The tournament consisted of two stages: a preliminary group stage and a knockout stage. The players seeded 9 to 20 were drawn into four groups, with three players in each group. The top two players from each group then joined the top eight seeded players in the second stage of the competition, which consisted of a knockout draw.

==Seeding==

The seeding list was based on the official ITTF world ranking for October 2017.

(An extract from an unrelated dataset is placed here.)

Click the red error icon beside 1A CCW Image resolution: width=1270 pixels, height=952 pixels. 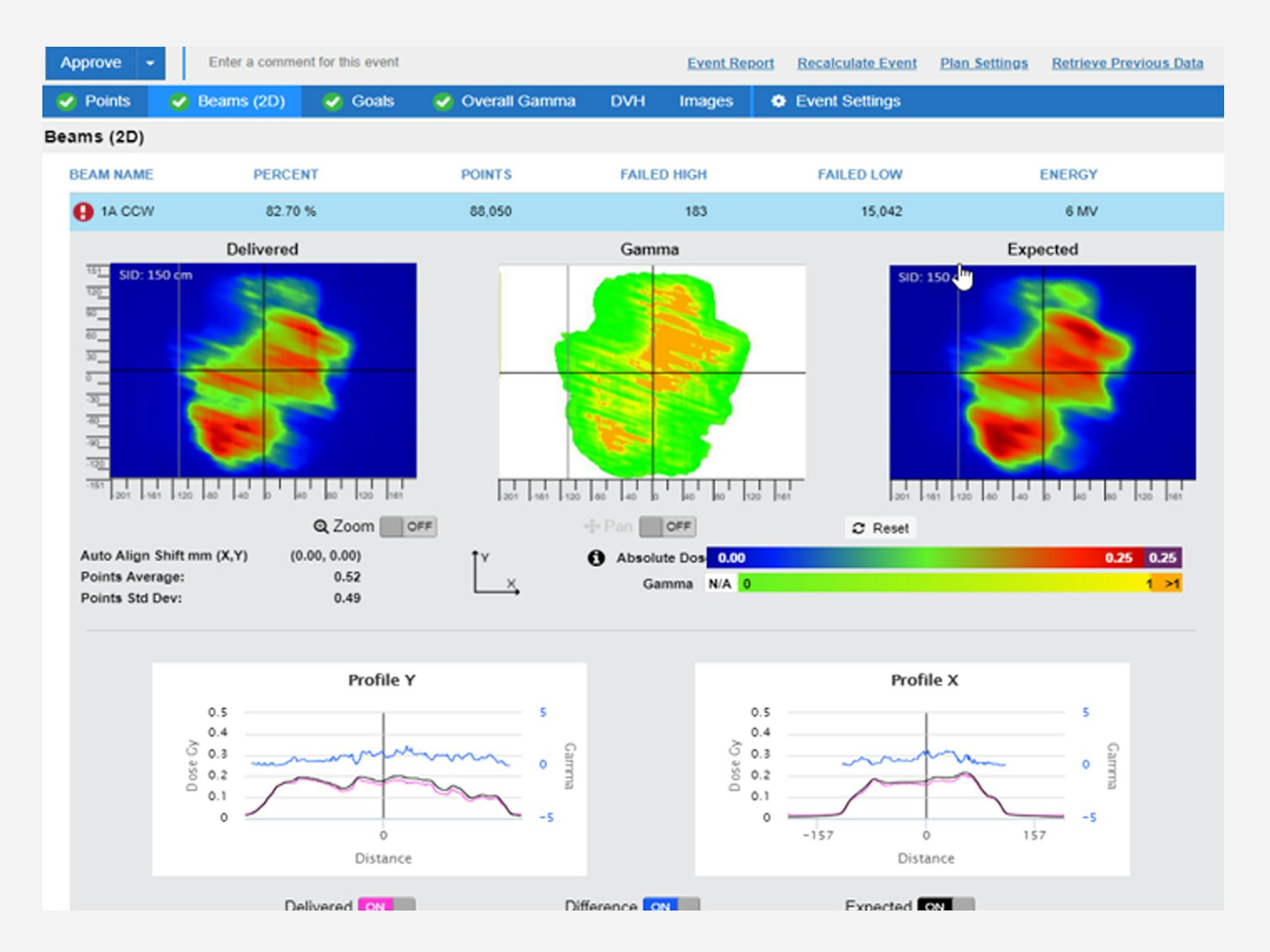coord(84,212)
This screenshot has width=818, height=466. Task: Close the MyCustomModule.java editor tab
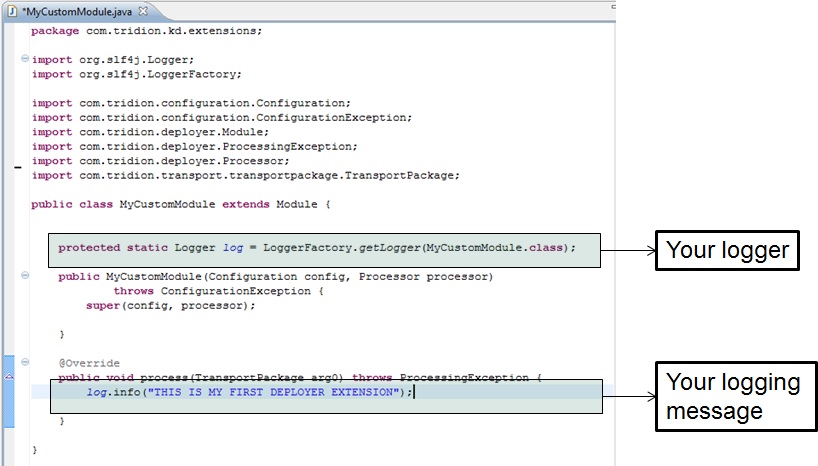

1. CHN Ma Long (semifinals)
2. GER Dimitrij Ovtcharov (champion)
3. GER Timo Boll (final)
4. JPN Jun Mizutani (quarterfinals)
5. JPN Koki Niwa (quarterfinals)
6. CHN Lin Gaoyuan (quarterfinals)
7. FRA Simon Gauzy (semifinals)
8. TPE Chuang Chih-yuan (first round)
9. KOR Lee Sang-su (first round)
10. POR Marcos Freitas (first round)
11. EGY Omar Assar (first round)
12. TPE Chen Chien-an (Preliminary round, withdrew)
13. UKR Kou Lei (first round)
14. NGR Quadri Aruna (first round)
15. KOR Jeong Sang-eun (first round)
16. RUS Alexander Shibaev (quarterfinals)
17. BEL Cédric Nuytinck (Preliminary round)
18. BRA Gustavo Tsuboi (first round)
19. USA Kanak Jha (Preliminary round)
20. AUS David Powell (Preliminary round)

==Preliminary stage==

The preliminary group stage took place on 20 October, with the top two players in each group progressing to the main draw.

Chen Chien-an withdrew from the competition on the opening day due to illness.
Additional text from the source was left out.